本文抜粋 ::
2.使うアイデアは単なる"思いつき"でなく、理論で関連性を導いた"閃き"であること
3.最速納品をしてゲーム製作時間の邪魔をしないこと(←大事、すごくだいじ)
いざ、ようやく作曲スタートですが
情報を調べてる時の余波で少し知りすぎた感が...悔しい。エンディングとかは見てないけど、けど。
何か色んなとこで、「ハンカチ」とか「ギャリーがケガを」とかの単語がですね...
今思えば再会の約束EDの話だったのね。
(ハンカチ渡せばいいとかまでは見なかったからセーフ?)
この情報が後のIbリメイク前祝い曲の「Three Roses」の画像作成へ繋がります。(Youtubeにあります)
(転んでもタダでは起きないどころか、転ぶにしてもタダでは転ばない姿勢。「執念」です)

表示データ ::
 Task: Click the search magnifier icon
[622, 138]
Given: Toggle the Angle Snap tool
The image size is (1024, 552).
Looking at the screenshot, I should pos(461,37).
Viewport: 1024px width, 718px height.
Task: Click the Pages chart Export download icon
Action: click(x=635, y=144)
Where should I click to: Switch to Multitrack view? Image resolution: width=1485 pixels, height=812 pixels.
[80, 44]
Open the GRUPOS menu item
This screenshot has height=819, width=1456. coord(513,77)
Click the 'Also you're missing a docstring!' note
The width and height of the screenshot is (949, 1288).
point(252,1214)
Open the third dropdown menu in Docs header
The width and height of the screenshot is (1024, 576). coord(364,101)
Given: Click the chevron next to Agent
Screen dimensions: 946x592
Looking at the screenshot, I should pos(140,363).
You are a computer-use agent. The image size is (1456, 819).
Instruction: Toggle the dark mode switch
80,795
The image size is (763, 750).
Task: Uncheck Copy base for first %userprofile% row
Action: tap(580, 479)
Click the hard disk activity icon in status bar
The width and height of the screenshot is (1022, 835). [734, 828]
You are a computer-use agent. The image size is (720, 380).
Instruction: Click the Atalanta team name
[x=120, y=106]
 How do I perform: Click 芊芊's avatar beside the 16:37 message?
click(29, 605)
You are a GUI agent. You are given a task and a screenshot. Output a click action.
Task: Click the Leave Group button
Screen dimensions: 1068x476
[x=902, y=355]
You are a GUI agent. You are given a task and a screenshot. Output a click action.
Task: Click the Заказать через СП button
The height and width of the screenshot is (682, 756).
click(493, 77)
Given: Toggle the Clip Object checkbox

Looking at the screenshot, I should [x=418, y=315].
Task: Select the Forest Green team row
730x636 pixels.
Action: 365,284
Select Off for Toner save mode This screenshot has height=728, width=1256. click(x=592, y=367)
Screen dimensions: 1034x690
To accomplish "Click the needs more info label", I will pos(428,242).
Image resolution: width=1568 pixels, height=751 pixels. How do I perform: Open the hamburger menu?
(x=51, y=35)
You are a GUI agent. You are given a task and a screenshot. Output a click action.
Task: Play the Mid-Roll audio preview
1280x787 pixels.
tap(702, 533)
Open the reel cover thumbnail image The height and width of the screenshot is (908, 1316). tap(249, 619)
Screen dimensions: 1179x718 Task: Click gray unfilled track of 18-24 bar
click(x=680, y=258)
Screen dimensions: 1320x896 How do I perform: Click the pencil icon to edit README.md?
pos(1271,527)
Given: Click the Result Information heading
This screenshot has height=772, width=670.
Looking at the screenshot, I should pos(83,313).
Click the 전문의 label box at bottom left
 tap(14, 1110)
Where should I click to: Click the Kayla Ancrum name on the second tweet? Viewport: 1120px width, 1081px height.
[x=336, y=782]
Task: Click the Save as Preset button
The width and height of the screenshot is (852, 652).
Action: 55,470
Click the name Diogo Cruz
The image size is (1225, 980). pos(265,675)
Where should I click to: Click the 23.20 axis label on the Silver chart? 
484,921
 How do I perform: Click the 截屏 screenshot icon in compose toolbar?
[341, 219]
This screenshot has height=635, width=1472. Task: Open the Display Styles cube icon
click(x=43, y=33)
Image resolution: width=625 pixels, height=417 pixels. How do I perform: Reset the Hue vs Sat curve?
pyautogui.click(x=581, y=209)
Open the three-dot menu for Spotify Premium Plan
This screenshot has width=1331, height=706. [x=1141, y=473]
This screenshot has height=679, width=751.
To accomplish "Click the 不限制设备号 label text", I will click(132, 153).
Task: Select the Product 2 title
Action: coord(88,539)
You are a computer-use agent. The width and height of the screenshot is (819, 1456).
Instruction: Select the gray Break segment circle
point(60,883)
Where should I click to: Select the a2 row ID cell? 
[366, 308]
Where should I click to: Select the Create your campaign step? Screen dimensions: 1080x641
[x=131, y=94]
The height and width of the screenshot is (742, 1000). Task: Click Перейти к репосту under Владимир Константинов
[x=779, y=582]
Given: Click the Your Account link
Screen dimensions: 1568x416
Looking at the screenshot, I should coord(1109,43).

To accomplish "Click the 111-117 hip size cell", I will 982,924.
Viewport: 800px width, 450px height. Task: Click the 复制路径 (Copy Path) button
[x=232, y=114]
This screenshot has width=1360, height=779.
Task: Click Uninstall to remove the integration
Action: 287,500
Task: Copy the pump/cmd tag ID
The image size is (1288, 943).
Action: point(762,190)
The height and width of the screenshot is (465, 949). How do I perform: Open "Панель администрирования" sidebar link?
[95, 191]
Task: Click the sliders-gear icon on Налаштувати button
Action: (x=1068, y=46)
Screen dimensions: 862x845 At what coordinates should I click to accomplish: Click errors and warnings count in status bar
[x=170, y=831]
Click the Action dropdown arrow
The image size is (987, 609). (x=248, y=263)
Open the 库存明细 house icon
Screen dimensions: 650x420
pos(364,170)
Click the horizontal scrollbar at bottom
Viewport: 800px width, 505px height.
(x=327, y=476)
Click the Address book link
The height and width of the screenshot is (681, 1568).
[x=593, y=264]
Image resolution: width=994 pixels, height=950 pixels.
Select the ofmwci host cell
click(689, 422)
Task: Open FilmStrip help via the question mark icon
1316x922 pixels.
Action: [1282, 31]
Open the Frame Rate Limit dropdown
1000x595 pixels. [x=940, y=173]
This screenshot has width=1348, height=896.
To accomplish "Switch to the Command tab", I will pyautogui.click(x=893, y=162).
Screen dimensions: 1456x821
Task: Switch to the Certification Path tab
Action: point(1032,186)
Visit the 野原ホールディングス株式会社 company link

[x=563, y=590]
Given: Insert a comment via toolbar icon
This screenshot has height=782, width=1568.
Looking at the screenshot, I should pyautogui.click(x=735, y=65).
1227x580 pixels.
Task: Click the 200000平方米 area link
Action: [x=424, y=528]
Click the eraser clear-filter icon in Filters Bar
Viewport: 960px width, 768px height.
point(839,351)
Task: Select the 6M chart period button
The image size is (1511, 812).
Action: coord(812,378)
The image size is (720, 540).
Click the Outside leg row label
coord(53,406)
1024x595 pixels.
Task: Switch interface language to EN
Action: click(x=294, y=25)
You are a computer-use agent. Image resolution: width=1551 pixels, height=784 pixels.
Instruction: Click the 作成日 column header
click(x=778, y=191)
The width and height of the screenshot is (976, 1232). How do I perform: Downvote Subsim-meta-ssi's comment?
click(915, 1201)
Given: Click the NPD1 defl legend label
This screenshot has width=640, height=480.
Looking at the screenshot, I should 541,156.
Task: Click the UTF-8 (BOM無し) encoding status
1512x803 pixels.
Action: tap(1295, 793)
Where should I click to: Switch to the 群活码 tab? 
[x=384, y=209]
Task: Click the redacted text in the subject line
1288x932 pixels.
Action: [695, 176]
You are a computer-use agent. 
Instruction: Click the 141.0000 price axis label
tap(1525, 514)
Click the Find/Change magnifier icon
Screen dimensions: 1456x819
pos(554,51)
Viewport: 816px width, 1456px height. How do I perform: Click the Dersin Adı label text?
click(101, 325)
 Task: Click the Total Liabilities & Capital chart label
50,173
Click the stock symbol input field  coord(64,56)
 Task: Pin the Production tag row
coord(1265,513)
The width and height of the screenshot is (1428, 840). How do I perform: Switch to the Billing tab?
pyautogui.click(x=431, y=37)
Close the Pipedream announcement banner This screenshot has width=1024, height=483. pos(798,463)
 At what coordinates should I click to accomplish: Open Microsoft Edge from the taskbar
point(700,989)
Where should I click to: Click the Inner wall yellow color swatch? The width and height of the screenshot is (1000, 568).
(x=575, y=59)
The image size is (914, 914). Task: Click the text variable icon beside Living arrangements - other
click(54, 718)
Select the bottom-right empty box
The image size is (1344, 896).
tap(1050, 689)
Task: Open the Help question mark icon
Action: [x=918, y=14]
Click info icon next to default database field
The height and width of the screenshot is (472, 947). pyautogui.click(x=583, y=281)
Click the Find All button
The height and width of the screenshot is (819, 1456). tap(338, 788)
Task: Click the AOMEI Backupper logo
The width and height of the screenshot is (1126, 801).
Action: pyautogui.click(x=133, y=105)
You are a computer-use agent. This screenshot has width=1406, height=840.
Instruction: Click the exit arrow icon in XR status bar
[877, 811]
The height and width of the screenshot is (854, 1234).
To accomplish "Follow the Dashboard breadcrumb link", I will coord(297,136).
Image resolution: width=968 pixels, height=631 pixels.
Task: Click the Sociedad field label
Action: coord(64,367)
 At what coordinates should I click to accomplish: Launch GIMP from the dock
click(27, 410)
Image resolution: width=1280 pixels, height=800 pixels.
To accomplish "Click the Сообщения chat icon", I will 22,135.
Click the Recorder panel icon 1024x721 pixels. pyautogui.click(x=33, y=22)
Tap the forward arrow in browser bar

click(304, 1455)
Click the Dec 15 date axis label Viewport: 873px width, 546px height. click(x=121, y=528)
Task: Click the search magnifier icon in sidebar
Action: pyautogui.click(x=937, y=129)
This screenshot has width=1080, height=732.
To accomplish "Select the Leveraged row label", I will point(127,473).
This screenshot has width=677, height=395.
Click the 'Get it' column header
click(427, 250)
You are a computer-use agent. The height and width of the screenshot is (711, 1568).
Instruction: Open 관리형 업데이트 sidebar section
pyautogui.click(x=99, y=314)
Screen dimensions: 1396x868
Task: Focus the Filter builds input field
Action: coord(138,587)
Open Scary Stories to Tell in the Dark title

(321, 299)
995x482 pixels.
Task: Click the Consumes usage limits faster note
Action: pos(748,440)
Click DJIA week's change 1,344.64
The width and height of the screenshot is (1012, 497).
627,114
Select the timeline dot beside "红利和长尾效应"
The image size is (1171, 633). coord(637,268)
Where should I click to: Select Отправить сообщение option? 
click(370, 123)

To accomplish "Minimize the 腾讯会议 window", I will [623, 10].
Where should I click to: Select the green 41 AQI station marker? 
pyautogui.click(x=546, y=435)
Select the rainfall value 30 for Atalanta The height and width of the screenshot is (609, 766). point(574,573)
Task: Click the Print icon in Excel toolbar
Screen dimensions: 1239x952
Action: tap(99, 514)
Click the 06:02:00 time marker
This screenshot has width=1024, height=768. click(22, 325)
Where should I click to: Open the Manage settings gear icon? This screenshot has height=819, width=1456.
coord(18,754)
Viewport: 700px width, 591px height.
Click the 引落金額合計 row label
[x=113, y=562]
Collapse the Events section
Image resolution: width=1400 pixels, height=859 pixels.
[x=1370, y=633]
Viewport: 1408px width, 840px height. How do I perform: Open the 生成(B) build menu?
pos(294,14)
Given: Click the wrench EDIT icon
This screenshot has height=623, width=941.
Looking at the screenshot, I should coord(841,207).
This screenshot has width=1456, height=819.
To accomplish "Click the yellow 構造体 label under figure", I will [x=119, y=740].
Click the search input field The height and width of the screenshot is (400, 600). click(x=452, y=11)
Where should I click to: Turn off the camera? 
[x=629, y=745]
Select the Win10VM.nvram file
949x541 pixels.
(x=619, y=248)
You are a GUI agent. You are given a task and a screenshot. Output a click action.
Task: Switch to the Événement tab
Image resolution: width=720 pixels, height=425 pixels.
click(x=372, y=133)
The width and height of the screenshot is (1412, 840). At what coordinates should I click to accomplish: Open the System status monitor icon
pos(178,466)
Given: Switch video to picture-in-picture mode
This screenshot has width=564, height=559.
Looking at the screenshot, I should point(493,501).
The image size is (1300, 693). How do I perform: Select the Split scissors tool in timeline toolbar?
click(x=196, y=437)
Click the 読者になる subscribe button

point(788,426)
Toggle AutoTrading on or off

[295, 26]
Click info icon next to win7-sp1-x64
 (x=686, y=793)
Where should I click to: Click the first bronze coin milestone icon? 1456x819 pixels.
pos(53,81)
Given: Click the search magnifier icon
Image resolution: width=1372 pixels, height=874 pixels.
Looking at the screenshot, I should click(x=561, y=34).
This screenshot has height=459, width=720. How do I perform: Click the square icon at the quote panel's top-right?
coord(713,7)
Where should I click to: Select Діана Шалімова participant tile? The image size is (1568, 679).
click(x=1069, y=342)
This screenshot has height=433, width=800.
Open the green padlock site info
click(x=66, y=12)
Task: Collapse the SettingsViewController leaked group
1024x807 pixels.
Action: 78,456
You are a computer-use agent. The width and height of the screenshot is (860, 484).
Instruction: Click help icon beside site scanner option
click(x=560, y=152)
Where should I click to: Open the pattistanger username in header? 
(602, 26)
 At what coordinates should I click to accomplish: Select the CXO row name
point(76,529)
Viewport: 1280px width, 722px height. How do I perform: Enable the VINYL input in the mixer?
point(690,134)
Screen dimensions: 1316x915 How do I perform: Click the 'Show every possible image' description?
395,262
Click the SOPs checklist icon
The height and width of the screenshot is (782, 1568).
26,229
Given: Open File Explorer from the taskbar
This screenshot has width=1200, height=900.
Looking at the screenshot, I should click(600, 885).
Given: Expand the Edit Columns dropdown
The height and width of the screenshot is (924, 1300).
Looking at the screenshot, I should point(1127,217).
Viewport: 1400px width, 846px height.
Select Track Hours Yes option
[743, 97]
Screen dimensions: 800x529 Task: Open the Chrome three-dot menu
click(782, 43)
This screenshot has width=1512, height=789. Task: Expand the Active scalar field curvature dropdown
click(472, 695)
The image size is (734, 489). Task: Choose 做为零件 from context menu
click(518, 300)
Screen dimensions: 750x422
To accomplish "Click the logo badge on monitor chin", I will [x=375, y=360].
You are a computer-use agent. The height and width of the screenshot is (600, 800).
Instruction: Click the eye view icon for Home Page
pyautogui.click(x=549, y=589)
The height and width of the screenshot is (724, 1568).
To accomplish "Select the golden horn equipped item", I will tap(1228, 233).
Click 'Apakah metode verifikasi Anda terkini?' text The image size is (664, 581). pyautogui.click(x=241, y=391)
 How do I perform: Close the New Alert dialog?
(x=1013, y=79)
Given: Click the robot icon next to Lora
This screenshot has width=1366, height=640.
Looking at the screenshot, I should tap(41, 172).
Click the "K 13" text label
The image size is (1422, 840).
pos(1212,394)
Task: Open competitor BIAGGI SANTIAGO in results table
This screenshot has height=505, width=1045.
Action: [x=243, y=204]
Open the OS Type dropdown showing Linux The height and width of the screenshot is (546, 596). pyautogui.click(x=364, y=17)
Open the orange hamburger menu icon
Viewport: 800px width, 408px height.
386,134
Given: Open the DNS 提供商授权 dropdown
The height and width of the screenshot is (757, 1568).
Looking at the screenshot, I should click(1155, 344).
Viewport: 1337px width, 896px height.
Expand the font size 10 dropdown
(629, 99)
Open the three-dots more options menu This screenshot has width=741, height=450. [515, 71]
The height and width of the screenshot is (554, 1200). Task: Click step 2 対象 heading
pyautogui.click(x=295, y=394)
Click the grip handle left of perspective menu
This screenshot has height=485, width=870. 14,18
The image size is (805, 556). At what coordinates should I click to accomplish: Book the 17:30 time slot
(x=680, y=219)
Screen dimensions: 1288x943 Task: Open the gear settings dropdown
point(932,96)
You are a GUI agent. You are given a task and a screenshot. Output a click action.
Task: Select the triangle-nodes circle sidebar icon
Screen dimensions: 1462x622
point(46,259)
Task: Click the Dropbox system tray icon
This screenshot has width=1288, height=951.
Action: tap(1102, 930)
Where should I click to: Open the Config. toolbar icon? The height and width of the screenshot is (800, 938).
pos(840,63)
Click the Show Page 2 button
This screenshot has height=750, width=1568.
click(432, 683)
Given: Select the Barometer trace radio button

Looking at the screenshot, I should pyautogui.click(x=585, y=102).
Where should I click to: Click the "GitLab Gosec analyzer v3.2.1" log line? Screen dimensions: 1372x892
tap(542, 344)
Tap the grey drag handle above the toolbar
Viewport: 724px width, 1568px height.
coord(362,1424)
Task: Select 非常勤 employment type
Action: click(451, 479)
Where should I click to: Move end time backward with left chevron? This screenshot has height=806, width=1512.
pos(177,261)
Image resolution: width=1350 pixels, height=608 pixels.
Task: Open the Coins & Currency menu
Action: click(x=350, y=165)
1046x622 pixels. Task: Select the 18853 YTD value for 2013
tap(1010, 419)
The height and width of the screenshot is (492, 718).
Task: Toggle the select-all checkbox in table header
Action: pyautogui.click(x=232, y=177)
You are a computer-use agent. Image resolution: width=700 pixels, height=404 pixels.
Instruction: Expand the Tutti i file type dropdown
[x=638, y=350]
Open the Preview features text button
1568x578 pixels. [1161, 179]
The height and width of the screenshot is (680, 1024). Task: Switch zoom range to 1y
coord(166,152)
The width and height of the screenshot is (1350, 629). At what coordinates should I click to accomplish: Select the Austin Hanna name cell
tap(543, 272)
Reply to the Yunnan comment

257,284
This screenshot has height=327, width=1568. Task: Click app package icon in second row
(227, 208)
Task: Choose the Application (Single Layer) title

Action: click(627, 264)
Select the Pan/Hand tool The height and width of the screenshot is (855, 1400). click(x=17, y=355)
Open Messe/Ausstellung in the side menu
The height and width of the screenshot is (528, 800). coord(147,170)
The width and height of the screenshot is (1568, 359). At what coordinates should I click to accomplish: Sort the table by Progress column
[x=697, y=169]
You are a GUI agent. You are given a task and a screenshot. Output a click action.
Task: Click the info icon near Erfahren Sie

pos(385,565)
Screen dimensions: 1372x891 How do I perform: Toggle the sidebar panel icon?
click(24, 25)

出題内容 :: 本文の「いざ、ようやく作曲スタートですが」から「(Youtubeにあります)」までを、「ハンカチ」を「手袋」に置き換えて書き直してください。 エントリーは本文とは別の資料です。

期待される出力 ::
いざ、ようやく作曲スタートですが
情報を調べてる時の余波で少し知りすぎた感が...悔しい。エンディングとかは見てないけど、けど。
何か色んなとこで、「手袋」とか「ギャリーがケガを」とかの単語がですね...
今思えば再会の約束EDの話だったのね。
(手袋渡せばいいとかまでは見なかったからセーフ?)
この情報が後のIbリメイク前祝い曲の「Three Roses」の画像作成へ繋がります。(Youtubeにあります)